▼▼▼

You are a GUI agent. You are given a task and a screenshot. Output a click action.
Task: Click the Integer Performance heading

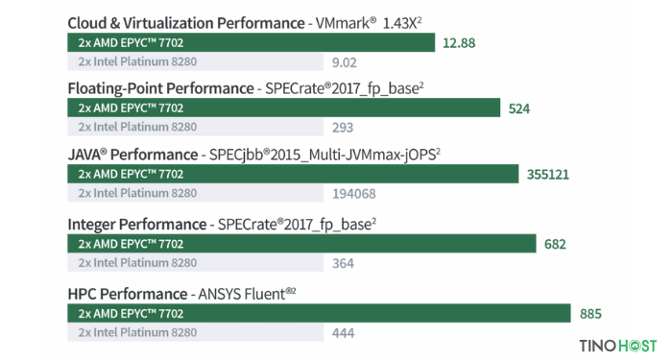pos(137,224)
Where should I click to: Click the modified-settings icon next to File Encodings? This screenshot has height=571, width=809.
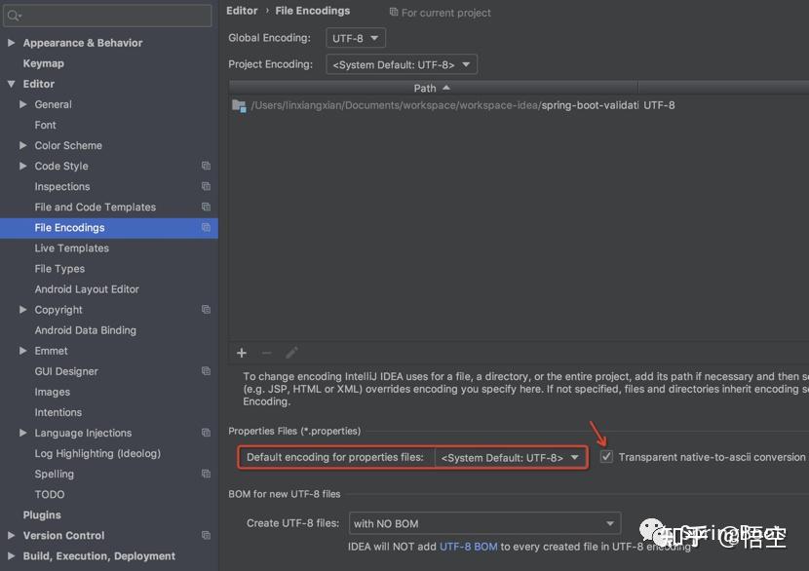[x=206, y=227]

▲▲▲
▼▼▼

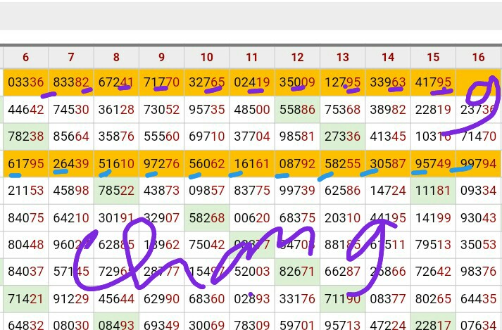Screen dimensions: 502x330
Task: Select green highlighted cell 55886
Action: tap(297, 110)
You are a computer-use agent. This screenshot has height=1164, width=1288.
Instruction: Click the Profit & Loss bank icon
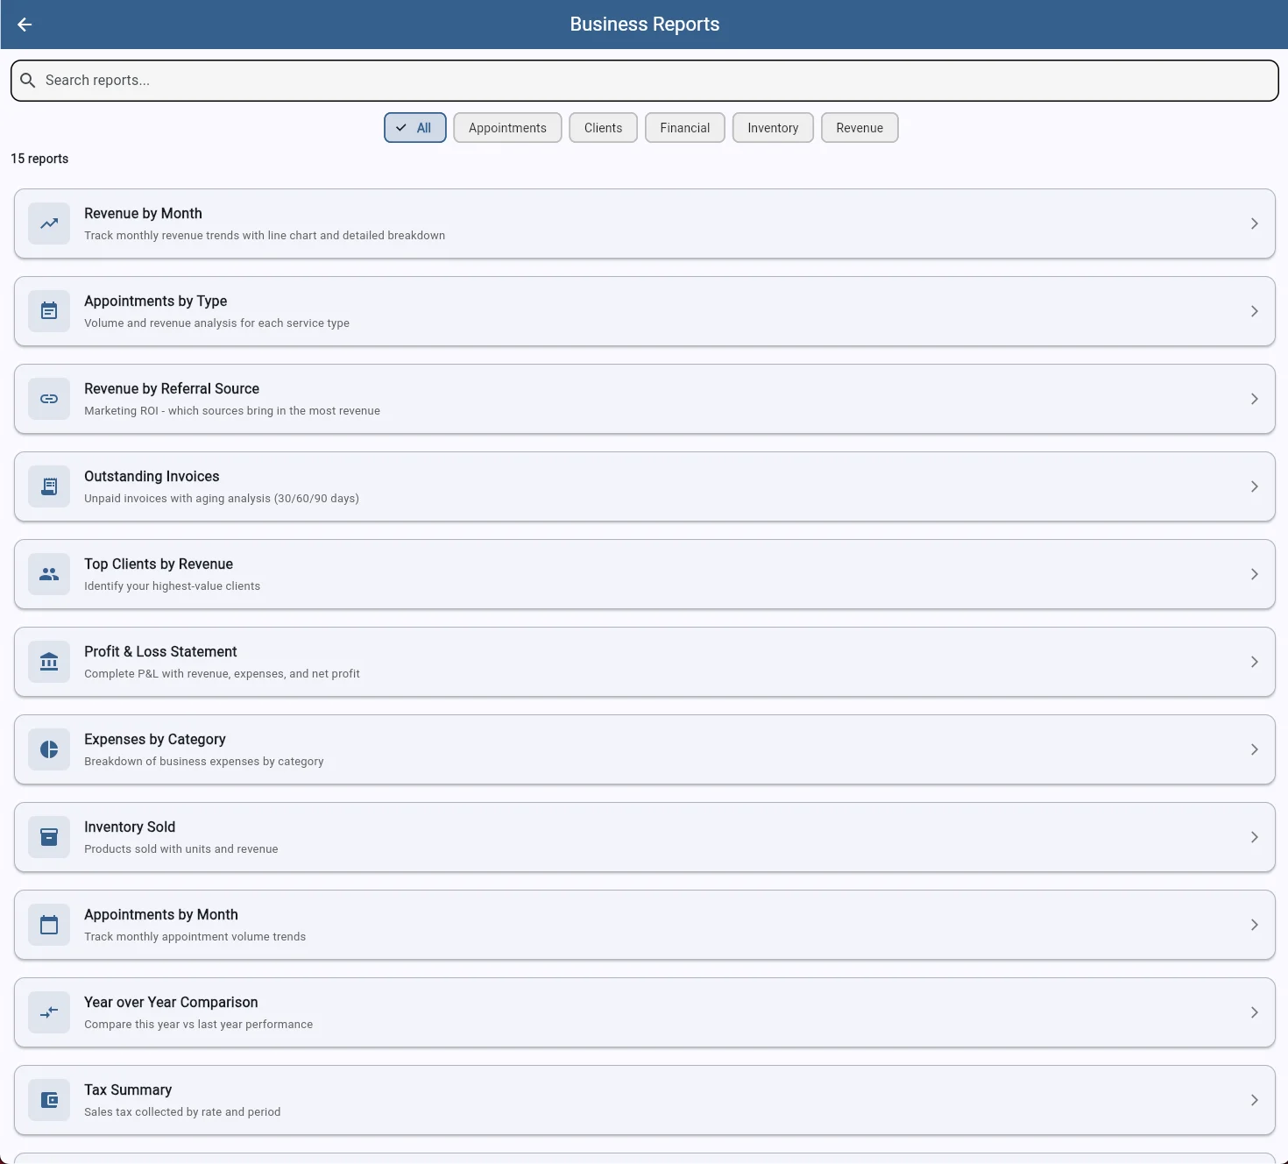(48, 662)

▲▲▲
▼▼▼

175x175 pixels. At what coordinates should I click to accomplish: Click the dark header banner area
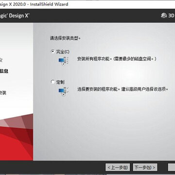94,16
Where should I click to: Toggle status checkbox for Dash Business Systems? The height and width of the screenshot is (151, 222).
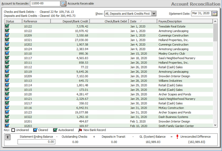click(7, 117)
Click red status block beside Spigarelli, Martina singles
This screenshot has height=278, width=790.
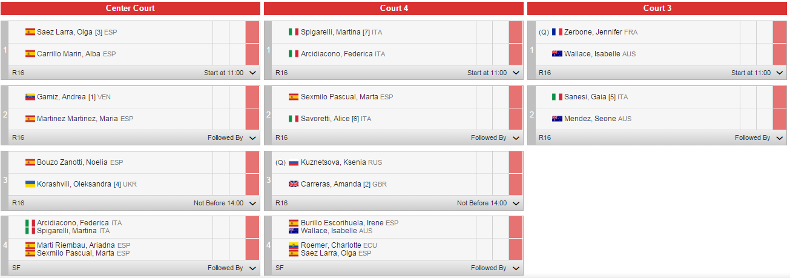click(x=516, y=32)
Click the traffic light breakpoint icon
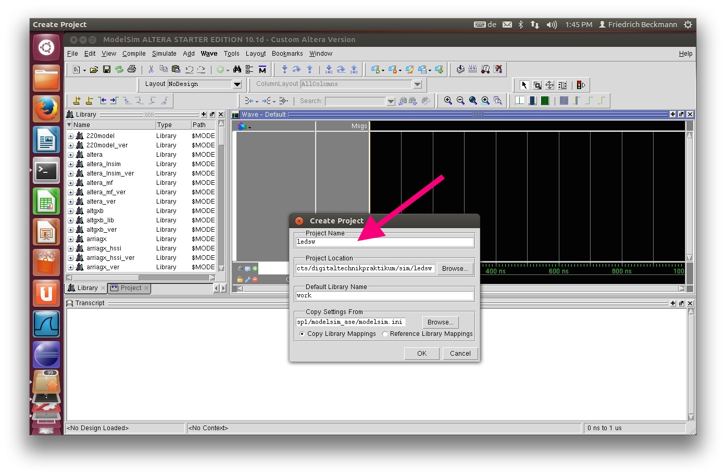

▲▲▲

Required action ::
Scan the records above for the string "agent", then copy each line where it turns up.

The completed task ::
You are a GUI agent. You are given a task and a screenshot. Output a click action.
You are a computer-use agent. This screenshot has height=1164, width=1288.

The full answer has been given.